[Records excerpted from a collection]

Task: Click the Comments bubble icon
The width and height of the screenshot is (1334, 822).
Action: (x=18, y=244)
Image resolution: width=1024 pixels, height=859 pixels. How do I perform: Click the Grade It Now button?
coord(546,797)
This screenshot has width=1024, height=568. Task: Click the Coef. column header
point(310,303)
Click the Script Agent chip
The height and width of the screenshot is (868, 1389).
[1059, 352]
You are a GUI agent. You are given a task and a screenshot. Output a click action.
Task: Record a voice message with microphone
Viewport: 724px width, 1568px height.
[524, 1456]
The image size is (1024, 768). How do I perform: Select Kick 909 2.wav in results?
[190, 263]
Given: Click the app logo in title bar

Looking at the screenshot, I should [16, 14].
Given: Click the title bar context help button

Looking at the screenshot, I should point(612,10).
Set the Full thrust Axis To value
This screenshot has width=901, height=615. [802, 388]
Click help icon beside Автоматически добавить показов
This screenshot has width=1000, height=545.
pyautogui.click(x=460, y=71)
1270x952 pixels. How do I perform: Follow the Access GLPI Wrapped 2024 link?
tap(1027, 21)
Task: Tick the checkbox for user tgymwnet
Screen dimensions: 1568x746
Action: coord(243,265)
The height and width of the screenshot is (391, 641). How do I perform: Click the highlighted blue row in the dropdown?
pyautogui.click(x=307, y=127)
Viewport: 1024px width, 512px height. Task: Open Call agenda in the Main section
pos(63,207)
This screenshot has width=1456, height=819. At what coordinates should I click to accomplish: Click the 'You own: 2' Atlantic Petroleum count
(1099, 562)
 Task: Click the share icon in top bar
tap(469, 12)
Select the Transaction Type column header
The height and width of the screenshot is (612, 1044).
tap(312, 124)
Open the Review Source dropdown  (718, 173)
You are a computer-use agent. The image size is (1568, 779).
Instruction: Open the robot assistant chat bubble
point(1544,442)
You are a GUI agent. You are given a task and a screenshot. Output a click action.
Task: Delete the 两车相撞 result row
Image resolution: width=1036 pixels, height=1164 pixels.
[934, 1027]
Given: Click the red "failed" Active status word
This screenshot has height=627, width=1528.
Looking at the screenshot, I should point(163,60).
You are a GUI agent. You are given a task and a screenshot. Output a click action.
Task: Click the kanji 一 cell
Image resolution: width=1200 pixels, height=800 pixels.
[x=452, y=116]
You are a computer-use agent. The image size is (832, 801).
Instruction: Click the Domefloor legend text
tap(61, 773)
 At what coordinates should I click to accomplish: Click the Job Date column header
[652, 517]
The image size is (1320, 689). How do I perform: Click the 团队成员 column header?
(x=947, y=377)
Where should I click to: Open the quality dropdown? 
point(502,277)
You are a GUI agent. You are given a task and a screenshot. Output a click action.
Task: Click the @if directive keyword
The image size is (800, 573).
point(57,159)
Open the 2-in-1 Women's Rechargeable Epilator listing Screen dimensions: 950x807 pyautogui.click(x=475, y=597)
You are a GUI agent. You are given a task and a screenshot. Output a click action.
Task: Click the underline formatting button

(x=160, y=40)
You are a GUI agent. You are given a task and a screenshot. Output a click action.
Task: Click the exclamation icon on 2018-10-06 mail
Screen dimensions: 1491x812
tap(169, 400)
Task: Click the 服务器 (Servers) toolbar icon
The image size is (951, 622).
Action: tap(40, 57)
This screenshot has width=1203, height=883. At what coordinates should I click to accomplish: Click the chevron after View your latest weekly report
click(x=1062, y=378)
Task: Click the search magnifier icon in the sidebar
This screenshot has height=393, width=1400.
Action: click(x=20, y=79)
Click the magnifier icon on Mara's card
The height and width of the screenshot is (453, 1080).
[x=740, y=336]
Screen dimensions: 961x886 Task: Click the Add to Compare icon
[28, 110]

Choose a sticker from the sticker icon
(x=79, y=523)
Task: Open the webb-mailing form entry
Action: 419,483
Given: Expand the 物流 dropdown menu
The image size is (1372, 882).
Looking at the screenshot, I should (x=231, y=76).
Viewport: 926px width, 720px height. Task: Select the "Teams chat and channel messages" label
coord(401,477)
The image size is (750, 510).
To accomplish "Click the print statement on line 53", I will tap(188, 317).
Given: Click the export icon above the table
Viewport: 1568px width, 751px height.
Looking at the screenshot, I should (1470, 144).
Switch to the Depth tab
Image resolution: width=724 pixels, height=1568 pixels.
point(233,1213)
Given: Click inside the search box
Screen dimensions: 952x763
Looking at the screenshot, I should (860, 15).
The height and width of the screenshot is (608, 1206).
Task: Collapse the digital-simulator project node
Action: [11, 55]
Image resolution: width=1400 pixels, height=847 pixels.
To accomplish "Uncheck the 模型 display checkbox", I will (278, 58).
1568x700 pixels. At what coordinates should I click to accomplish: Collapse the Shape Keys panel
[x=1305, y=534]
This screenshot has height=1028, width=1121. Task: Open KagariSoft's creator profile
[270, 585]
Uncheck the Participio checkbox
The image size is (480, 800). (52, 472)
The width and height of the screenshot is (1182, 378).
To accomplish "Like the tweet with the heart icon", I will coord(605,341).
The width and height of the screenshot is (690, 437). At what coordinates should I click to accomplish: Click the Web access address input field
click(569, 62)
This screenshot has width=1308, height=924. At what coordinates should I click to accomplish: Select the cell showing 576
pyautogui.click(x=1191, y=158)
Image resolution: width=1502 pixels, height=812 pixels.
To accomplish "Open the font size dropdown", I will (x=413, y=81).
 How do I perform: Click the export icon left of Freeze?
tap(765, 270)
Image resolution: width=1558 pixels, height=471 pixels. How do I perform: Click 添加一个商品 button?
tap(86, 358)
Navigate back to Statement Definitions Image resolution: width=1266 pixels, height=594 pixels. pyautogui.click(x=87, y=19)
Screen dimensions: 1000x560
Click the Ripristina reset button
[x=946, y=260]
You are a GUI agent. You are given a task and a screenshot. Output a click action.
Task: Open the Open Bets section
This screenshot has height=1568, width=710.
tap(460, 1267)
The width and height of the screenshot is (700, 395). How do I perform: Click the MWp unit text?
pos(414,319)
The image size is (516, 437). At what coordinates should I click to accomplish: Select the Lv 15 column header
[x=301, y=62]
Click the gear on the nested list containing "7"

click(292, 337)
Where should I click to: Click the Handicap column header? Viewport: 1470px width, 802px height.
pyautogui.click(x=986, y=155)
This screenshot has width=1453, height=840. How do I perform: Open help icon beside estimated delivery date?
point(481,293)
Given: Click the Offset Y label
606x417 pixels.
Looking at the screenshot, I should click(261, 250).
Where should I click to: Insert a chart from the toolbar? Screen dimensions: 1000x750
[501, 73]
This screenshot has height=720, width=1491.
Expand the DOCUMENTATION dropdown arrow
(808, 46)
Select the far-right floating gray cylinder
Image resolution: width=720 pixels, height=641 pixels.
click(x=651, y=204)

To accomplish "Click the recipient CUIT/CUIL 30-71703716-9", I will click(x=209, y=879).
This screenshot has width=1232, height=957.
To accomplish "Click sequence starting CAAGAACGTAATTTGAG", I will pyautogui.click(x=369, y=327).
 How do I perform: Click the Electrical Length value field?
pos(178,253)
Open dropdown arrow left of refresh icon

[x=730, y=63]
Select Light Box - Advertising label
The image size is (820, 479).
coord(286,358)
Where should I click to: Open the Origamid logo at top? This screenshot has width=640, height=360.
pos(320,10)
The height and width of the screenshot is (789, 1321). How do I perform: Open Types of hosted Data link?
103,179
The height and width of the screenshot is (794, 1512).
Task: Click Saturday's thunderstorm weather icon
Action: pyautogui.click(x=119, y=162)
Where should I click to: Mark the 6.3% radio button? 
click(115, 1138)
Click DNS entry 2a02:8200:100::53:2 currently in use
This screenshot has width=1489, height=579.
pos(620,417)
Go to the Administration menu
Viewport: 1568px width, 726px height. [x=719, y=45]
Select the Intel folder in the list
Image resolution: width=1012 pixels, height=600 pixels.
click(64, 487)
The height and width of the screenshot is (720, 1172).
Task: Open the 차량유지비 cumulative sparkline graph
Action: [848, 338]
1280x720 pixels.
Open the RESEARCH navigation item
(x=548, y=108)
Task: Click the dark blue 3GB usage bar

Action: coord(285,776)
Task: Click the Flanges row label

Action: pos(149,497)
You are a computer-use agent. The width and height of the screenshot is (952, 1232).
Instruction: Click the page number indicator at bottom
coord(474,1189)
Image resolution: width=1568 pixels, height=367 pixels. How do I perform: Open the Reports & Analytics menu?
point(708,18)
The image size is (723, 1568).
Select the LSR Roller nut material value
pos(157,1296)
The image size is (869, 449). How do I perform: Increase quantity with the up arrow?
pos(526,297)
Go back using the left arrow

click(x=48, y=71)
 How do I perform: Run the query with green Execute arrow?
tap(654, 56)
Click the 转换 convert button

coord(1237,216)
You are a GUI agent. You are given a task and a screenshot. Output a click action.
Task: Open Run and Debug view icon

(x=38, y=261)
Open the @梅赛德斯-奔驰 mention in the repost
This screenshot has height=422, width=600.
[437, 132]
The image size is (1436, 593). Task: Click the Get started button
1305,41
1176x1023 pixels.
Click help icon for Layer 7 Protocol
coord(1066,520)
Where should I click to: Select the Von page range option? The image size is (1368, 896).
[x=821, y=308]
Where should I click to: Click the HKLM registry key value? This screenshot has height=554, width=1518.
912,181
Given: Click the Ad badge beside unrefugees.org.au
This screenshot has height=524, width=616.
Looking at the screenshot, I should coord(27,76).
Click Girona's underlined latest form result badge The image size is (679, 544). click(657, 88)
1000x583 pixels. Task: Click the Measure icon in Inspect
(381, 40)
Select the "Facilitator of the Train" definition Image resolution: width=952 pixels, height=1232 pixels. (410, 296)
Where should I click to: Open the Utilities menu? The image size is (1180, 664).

Exercise brief:
Copy out only the lines above from the one with "Screen dimensions: 961x886" to the one with "Given: Click the export icon above the table", inclusive, exactly as they stand.

Written answer:
Screen dimensions: 961x886 Task: Click the Add to Compare icon
[28, 110]

Choose a sticker from the sticker icon
(x=79, y=523)
Task: Open the webb-mailing form entry
Action: 419,483
Given: Expand the 物流 dropdown menu
The image size is (1372, 882).
Looking at the screenshot, I should (x=231, y=76).
Viewport: 926px width, 720px height. Task: Select the "Teams chat and channel messages" label
coord(401,477)
The image size is (750, 510).
To accomplish "Click the print statement on line 53", I will tap(188, 317).
Given: Click the export icon above the table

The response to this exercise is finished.